Computation and Waste

Every computational system produces waste. Not in the colloquial sense of unused cycles or idle memory, but in a precise thermodynamic sense: information is destroyed, structure is discarded, and entropy increases. This is not a side effect. It is the default behavior of nearly every architecture in use today.

Consider what happens inside a standard neural network. An input tensor passes through a sequence of layers. At each stage, dimensionality is reduced, activations are clipped, and intermediate representations are overwritten. The system retains what it deems relevant and discards the rest. But relevance is determined by a loss function defined at the end of the pipeline. The intermediate layers have no way of knowing what they are throwing away.

This is not a new observation. Rolf Landauer established in 1961 that erasing a single bit of information dissipates a minimum of kT ln 2 joules of energy, where k is Boltzmann's constant and T is the temperature of the environment. The principle is subtle but absolute: any logically irreversible operation has a thermodynamic cost. Erasure is not free. It never was.

The implications extend far beyond physics. Every time a computational system discards information it cannot recover, it pays a cost. Not always in energy, but in capability. The discarded structure might have been useful downstream. The erased gradient might have contained a correction signal. The pooled feature map might have held spatial relationships that mattered three layers later.

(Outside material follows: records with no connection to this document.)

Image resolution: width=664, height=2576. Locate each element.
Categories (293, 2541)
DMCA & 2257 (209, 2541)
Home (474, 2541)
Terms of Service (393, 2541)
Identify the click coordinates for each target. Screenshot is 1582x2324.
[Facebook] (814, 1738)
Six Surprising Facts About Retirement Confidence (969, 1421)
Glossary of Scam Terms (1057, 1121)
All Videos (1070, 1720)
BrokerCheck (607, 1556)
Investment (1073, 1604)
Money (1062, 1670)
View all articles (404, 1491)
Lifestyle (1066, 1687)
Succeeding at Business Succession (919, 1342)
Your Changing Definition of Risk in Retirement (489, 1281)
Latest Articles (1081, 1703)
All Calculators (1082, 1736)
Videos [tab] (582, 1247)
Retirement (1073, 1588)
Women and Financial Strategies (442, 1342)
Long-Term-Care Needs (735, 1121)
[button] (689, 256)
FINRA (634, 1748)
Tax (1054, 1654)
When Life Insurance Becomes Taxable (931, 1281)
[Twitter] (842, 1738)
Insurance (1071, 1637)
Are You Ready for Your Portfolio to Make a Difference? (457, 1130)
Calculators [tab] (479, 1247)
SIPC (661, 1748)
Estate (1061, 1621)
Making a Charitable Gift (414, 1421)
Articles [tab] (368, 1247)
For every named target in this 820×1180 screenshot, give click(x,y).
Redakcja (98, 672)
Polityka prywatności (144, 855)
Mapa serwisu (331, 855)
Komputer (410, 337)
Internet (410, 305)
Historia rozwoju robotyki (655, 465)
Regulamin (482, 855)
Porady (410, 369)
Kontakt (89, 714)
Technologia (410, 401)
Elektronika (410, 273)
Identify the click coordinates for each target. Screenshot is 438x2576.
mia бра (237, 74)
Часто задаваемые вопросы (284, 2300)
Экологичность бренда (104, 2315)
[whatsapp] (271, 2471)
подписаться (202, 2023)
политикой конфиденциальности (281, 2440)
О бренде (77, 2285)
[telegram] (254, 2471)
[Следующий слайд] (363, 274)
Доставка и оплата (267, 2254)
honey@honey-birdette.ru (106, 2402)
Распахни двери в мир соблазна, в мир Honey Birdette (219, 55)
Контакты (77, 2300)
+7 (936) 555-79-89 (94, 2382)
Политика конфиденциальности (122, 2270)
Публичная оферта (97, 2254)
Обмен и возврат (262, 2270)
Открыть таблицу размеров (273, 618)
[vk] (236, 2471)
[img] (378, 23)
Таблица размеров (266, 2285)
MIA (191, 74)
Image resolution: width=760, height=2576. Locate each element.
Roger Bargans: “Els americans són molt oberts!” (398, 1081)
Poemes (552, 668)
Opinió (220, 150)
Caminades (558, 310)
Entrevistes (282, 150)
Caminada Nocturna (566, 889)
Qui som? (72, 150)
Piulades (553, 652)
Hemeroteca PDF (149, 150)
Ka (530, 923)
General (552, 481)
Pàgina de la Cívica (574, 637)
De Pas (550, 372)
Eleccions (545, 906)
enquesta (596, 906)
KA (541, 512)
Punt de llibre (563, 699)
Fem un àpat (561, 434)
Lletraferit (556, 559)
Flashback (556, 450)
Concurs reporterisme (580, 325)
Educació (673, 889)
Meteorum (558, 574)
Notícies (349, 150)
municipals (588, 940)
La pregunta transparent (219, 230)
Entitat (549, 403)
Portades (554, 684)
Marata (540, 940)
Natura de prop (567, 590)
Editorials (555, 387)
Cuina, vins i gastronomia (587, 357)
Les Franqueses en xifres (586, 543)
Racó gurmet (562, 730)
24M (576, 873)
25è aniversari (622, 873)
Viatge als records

Current practice treats this as acceptable. The reasoning is pragmatic: storage is cheap, compute is abundant, and we can always retrain. But this framing confuses affordability with efficiency. The fact that we can absorb waste does not mean the waste is harmless. It accumulates. It compounds. Systems trained with high waste require more data, more parameters, and more energy to reach the same performance as systems that preserve structure.

The most efficient computation is the one that preserves the most structure.

This is not an optimization target. It is a design principle. Efficiency retrofitted onto a wasteful architecture will always be bounded by the architecture's inherent information loss. You cannot recover what has already been erased. You can only prevent the erasure from happening in the first place.

Think of it structurally. A transformation that maps a high-dimensional input to a lower-dimensional output is, by definition, many-to-one. Multiple distinct inputs produce the same output. The inverse does not exist. Once the transformation is applied, the original distinctions are gone. No amount of post-hoc processing can reconstruct them.

The alternative is to design systems where transformations are invertible by construction. Where the forward pass does not destroy information but rearranges it. Where compression is achieved not by discarding dimensions but by finding more compact representations that remain fully recoverable.

This is harder. Invertible transformations impose constraints on architecture, on parameterization, on training dynamics. They demand that the designer think carefully about what the system preserves, not just what it produces. But the payoff is substantial. Systems that preserve structure waste less energy, require less data, generalize more robustly, and degrade more gracefully under distribution shift.

Waste in computation is not inevitable. It is a design choice, made implicitly every time we build a system that treats intermediate information as disposable. The question is whether we continue to accept that choice or begin to design around it.

Landauer's principle tells us that erasure has a floor cost. It does not tell us we must erase.